----- Records shown

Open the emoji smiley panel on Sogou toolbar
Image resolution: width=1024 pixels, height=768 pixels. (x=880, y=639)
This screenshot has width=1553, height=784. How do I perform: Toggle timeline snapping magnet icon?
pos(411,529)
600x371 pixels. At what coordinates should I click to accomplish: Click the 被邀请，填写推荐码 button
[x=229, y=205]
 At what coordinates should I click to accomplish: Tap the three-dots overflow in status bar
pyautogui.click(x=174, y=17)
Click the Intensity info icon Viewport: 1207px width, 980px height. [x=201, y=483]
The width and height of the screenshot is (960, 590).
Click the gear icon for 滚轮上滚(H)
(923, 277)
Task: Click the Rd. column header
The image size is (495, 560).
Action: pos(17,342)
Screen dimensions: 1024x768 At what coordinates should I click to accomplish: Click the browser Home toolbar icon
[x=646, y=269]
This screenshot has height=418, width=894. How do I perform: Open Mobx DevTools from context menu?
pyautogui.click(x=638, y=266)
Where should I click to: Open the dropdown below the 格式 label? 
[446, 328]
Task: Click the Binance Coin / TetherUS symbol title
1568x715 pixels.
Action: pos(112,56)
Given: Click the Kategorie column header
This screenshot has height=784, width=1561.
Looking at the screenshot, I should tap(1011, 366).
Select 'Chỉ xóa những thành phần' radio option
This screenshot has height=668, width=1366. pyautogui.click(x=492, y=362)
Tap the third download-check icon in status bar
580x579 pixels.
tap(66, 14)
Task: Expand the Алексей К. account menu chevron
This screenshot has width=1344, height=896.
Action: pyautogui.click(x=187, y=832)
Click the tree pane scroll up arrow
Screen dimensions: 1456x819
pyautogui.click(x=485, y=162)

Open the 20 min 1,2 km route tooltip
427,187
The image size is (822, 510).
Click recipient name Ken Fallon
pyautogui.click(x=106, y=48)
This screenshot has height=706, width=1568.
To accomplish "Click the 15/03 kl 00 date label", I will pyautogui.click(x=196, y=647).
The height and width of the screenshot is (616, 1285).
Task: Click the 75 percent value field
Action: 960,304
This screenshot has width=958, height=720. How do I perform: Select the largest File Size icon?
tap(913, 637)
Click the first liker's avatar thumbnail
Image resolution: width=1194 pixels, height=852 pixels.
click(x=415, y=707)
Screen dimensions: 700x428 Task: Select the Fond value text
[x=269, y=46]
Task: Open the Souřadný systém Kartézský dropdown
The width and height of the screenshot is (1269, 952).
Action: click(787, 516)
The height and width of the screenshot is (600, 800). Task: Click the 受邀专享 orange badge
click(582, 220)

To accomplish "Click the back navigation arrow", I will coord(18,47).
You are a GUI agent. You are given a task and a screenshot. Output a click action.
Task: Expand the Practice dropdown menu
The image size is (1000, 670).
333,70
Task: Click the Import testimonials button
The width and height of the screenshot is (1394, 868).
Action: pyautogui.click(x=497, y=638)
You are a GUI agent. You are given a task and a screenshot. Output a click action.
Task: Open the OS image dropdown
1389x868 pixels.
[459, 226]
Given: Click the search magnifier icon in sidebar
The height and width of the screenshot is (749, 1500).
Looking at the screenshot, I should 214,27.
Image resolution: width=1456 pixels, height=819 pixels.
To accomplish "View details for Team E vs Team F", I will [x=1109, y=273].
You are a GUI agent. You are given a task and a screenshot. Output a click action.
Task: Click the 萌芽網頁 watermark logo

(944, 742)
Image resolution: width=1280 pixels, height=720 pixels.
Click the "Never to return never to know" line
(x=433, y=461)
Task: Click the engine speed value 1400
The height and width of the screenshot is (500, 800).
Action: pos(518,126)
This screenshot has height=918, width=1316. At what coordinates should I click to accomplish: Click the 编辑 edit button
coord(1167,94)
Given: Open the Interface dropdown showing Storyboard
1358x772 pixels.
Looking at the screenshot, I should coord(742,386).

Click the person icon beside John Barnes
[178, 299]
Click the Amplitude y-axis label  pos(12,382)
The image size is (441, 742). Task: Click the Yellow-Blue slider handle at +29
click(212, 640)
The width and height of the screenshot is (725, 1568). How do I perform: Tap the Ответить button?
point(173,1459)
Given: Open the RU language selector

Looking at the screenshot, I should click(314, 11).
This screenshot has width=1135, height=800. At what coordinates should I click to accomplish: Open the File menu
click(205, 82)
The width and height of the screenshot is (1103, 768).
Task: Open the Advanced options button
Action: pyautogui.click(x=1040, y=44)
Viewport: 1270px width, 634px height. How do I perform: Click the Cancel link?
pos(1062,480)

----------

-- Goal --
Please retype all of the data above line for line, with no changes.

-- The result --
Open the emoji smiley panel on Sogou toolbar
Image resolution: width=1024 pixels, height=768 pixels. (x=880, y=639)
This screenshot has width=1553, height=784. How do I perform: Toggle timeline snapping magnet icon?
pos(411,529)
600x371 pixels. At what coordinates should I click to accomplish: Click the 被邀请，填写推荐码 button
[x=229, y=205]
 At what coordinates should I click to accomplish: Tap the three-dots overflow in status bar
pyautogui.click(x=174, y=17)
Click the Intensity info icon Viewport: 1207px width, 980px height. [x=201, y=483]
The width and height of the screenshot is (960, 590).
Click the gear icon for 滚轮上滚(H)
(923, 277)
Task: Click the Rd. column header
The image size is (495, 560).
Action: pos(17,342)
Screen dimensions: 1024x768 At what coordinates should I click to accomplish: Click the browser Home toolbar icon
[x=646, y=269]
This screenshot has height=418, width=894. How do I perform: Open Mobx DevTools from context menu?
pyautogui.click(x=638, y=266)
Where should I click to: Open the dropdown below the 格式 label? 
[446, 328]
Task: Click the Binance Coin / TetherUS symbol title
1568x715 pixels.
Action: pos(112,56)
Given: Click the Kategorie column header
This screenshot has height=784, width=1561.
Looking at the screenshot, I should tap(1011, 366).
Select 'Chỉ xóa những thành phần' radio option
This screenshot has height=668, width=1366. pyautogui.click(x=492, y=362)
Tap the third download-check icon in status bar
580x579 pixels.
tap(66, 14)
Task: Expand the Алексей К. account menu chevron
This screenshot has width=1344, height=896.
Action: pyautogui.click(x=187, y=832)
Click the tree pane scroll up arrow
Screen dimensions: 1456x819
pyautogui.click(x=485, y=162)

Open the 20 min 1,2 km route tooltip
427,187
The image size is (822, 510).
Click recipient name Ken Fallon
pyautogui.click(x=106, y=48)
This screenshot has height=706, width=1568.
To accomplish "Click the 15/03 kl 00 date label", I will pyautogui.click(x=196, y=647).
The height and width of the screenshot is (616, 1285).
Task: Click the 75 percent value field
Action: 960,304
This screenshot has width=958, height=720. How do I perform: Select the largest File Size icon?
tap(913, 637)
Click the first liker's avatar thumbnail
Image resolution: width=1194 pixels, height=852 pixels.
click(x=415, y=707)
Screen dimensions: 700x428 Task: Select the Fond value text
[x=269, y=46]
Task: Open the Souřadný systém Kartézský dropdown
The width and height of the screenshot is (1269, 952).
Action: click(787, 516)
The height and width of the screenshot is (600, 800). Task: Click the 受邀专享 orange badge
click(582, 220)

To accomplish "Click the back navigation arrow", I will coord(18,47).
You are a GUI agent. You are given a task and a screenshot. Output a click action.
Task: Expand the Practice dropdown menu
The image size is (1000, 670).
333,70
Task: Click the Import testimonials button
The width and height of the screenshot is (1394, 868).
Action: pyautogui.click(x=497, y=638)
You are a GUI agent. You are given a task and a screenshot. Output a click action.
Task: Open the OS image dropdown
1389x868 pixels.
[459, 226]
Given: Click the search magnifier icon in sidebar
The height and width of the screenshot is (749, 1500).
Looking at the screenshot, I should 214,27.
Image resolution: width=1456 pixels, height=819 pixels.
To accomplish "View details for Team E vs Team F", I will [x=1109, y=273].
You are a GUI agent. You are given a task and a screenshot. Output a click action.
Task: Click the 萌芽網頁 watermark logo

(944, 742)
Image resolution: width=1280 pixels, height=720 pixels.
Click the "Never to return never to know" line
(x=433, y=461)
Task: Click the engine speed value 1400
The height and width of the screenshot is (500, 800).
Action: pos(518,126)
This screenshot has height=918, width=1316. At what coordinates should I click to accomplish: Click the 编辑 edit button
coord(1167,94)
Given: Open the Interface dropdown showing Storyboard
1358x772 pixels.
Looking at the screenshot, I should coord(742,386).

Click the person icon beside John Barnes
[178, 299]
Click the Amplitude y-axis label  pos(12,382)
The image size is (441, 742). Task: Click the Yellow-Blue slider handle at +29
click(212, 640)
The width and height of the screenshot is (725, 1568). How do I perform: Tap the Ответить button?
point(173,1459)
Given: Open the RU language selector

Looking at the screenshot, I should click(314, 11).
This screenshot has width=1135, height=800. At what coordinates should I click to accomplish: Open the File menu
click(205, 82)
The width and height of the screenshot is (1103, 768).
Task: Open the Advanced options button
Action: pyautogui.click(x=1040, y=44)
Viewport: 1270px width, 634px height. How do I perform: Click the Cancel link?
pos(1062,480)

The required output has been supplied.